Reddit is expanding a cloud computing partnership with Google to use its Gemini AI tools for Reddit Answers. Google said Wednesday it’s helping Reddit manage information from 100,000 online communities and more than 400 million weekly active users, making their online conversations more searchable for Reddit Answers.
For people, it could mean more accurate search in addition to summaries, follow-up questions and the ability to have an AI conversation about the content, not unlike what users of chatbot services such as ChatGPT would expect.
Reddit unveiled Answers in late 2024, telling its users that it would be easier to search for content from Reddit, more often than not answers to questions, without the need to go to Google and use its search function. Reddit already had a $60 million deal with Google to help train generative AI models on its content.
The company has also been expanding its translation services across its communities with the help of AI.
Reddit’s unique position
Although Reddit’s AI efforts may be much more visible to people lately, the company has been positioning itself with the technology for a while, said Rowan Curran, a senior analyst at Forrester Research.
“Reddit’s AI efforts have been ongoing for a number of years across a number of fronts,” Curran said. “For example, they were one of the early companies to develop their own model for code generation and assistance to support Reddit’s developers.”
While the company is getting some outside assistance with AI, it’s also attractive to companies such as Google and OpenAI because of how much content it owns and generates.
“Reddit’s position as both a provider as well as a well of information puts them in a somewhat unique position to attempt to capitalize heavily both on the ingestion and preparation of data for AI use cases, as well as the serving of answers and information created from that data,” he said.

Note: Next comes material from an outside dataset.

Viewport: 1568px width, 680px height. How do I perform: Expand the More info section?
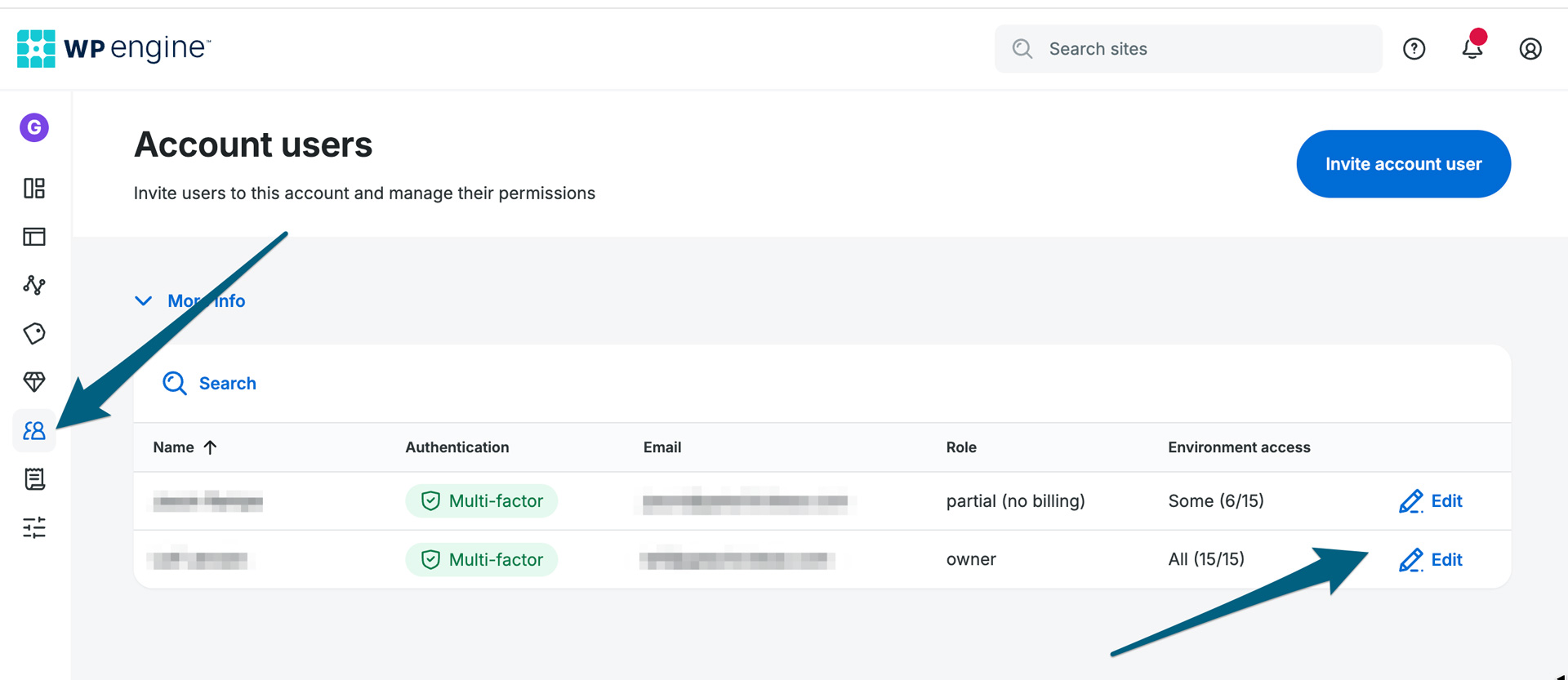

Reddit’s position as an ongoing generator of deeply human discussion is something that shouldn’t be lost in the rush to implement AI, says author Christine Lagorio, who wrote about the company in her book We Are the Nerds: The Birth and Tumultuous Life of Reddit, the Internet’s Culture Laboratory.
“I certainly hope it doesn’t diminish Reddit’s strength, which is increasingly its ecosystem of real human answers to real human questions, a welcome contrast from the rest of the increasingly artificial (and artificial-sounding, and artificial-looking) web,” Lagorio said.